I have a dataframe with a column of products that are extremely inconsistent with extra words than are necessary. I would like to check each cell and see if there are words present based on two lists that contain the necessary keywords. I would like to check first if any of the words from the first list are present, if true, I would like to check if any of the words from the second list are present.
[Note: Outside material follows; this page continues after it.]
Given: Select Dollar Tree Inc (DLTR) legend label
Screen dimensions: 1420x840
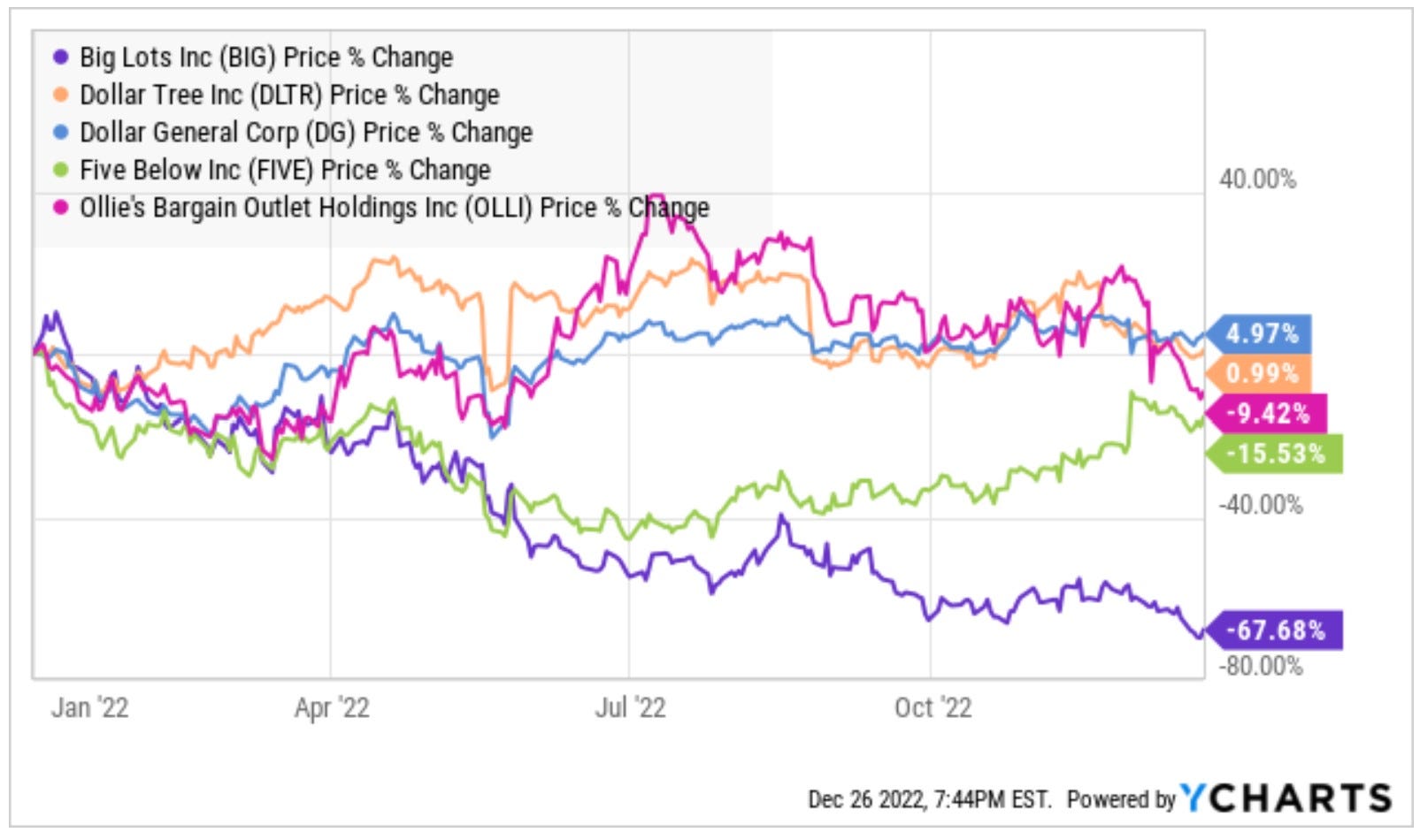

If both end up being true, I would like to assign a value for that row in column product_clean
. If false, the value remains nan
.
list1: ['fruit', 'FRUIT', 'Fruit', 'FRUit']
list2: ['banana', 'strawberry', 'cherry']
df:
product product_clean
fruit 10% banana SPECIAL nan
FRUit strawberry 99OFF nan
milk nan
jam nan
cherry FRUIT Virginia nan
df_DESIRED:
product product_clean
fruit 10% banana SPECIAL Fruit
FRUit strawberry 99OFF Fruit
milk nan
jam nan
cherry FRUIT Virginia Fruit
CodePudding user response:
I think simpliest is check all values by both conditions and chain them by &
for bitwise AND
:
m = df['product'].str.contains("|".join(list1)) &
df['product'].str.contains("|".join(list2))
df['product_clean'] = np.where(m, 'Fruit', np.nan)
Or:
df.loc[m, 'product_clean'] = 'Fruit'
print (df)
product product_clean
0 fruit 10% banana SPECIAL Fruit
1 FRUit strawberry 99OFF Fruit
2 milk nan
3 jam nan
4 cherry FRUIT Virginia Fruit
If need first test by first condition aand then by second one it is possible by:
m1 = df['product'].str.contains("|".join(list1))
m = df.loc[m1, 'product'].str.contains("|".join(list2)).reindex(df.index, fill_value=False)
df['product_clean'] = np.where(m, 'Fruit', np.nan)